Loading...
Logo TinLit
Read Story - The Maiden from Doomsday
MENU
About Us  

"Ke mana kita pergi? Paman pasti tidak ada uang, kan?" kata Milly yang menyunggingkan senyum di tengah tangisnya.

"Kita tidak perlu uang untuk ke sana," jawab Hal.

Mereka tidak saling bicara lagi. Milly hanya diam saja, ikut bersama Hal pergi ke tempat yang jauh. Apa yang berada di dalam kepala Hal sama dengan Milly, meski tidak saling memberi tahu. Namun tidak satu pun cara terpikir oleh Milly, berbeda dengan Hal yang tahu bagaimana untuk mewujudkan isi kepalanya.

Awalnya mereka ke pinggir tempat Hal tidur beberapa hari ini. Melihat tendanya sudah tidak ada lagi, Milly sempat ingin bertanya dan akhirnya tidak jadi. Karena dengan melihat wajah Hal saja, Milly sudah bisa menebak apa yang terjadi. Itu sudah jadi pengetahuan umum semua orang yang tinggal di apartemennya. Dan Milly juga tidak punya alasan untuk peduli.

Beberapa barang tergeletak begitu saja di tanah, diguyur hujan. Setelah mengambil apa yang perlu dibawa, Hal melanjutkan kepergian dengan Milly di belakangnya. Meski tahu bagaimana mewujudkan isi kepalanya, tapi Hal tidak tahu di mana isi kepalanya bisa terwujud untuk segera pergi.
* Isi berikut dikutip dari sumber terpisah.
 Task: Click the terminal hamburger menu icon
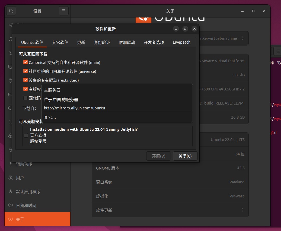click(278, 51)
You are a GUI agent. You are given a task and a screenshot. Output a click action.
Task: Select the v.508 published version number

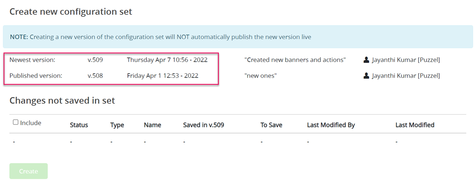[x=95, y=76]
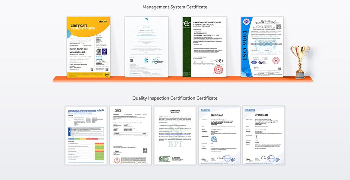Click the SGS logo on test report
The image size is (350, 180).
point(117,110)
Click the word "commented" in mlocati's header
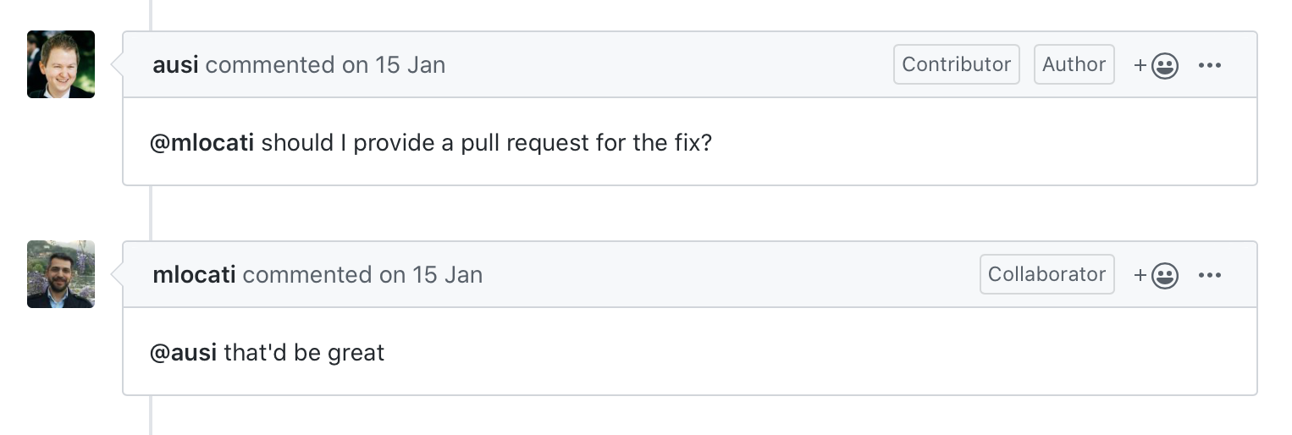The height and width of the screenshot is (435, 1292). pyautogui.click(x=306, y=275)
Di situ pula Milly bersuara.

"Di sekolahku, ada sebuah mitos. Tentang pohon pengabul keinginan di pinggir kota," tunjuk Milly ke jalan ke pinggiran kota Maury, tempat di mana pohon ek tumbuh sejak lama. Hutan yang ditinggalkan orang-orang.

"Mereka juga banyak bercerita tentang pohon itu" jawab Hal yang teringat obrolannya dengan rekan kerjanya, terutama A dan D. Kedua temannya itu bahkan berkali-kali mencari pohon pengabul. "Punya keinginan?" selorohnya.

Milly menimpali, "Kalau apa yang akan kita lakukan sama dengan yang di kepalaku, pergi ke sana bukan pilihan yang buruk. Terserah dengan terkabulnya atau tidak! Aku hanya ingin di sana."

Maka berangkatlah mereka untuk pergi ke tempat yang jauh. Sama sekali bukan niat hati untuk pergi bersama. Istilahnya hanya suatu kebetulan, bahkan jika itu yang disebut takdir. Taman memang punya cerita untuk mereka. Itu pula yang menggerakkan mereka untuk saling mengajak. Dan tanpa sadar mereka juga tahu begitu saling tatap-menatap di sana. Tahu bagaimana dan ke mana mereka.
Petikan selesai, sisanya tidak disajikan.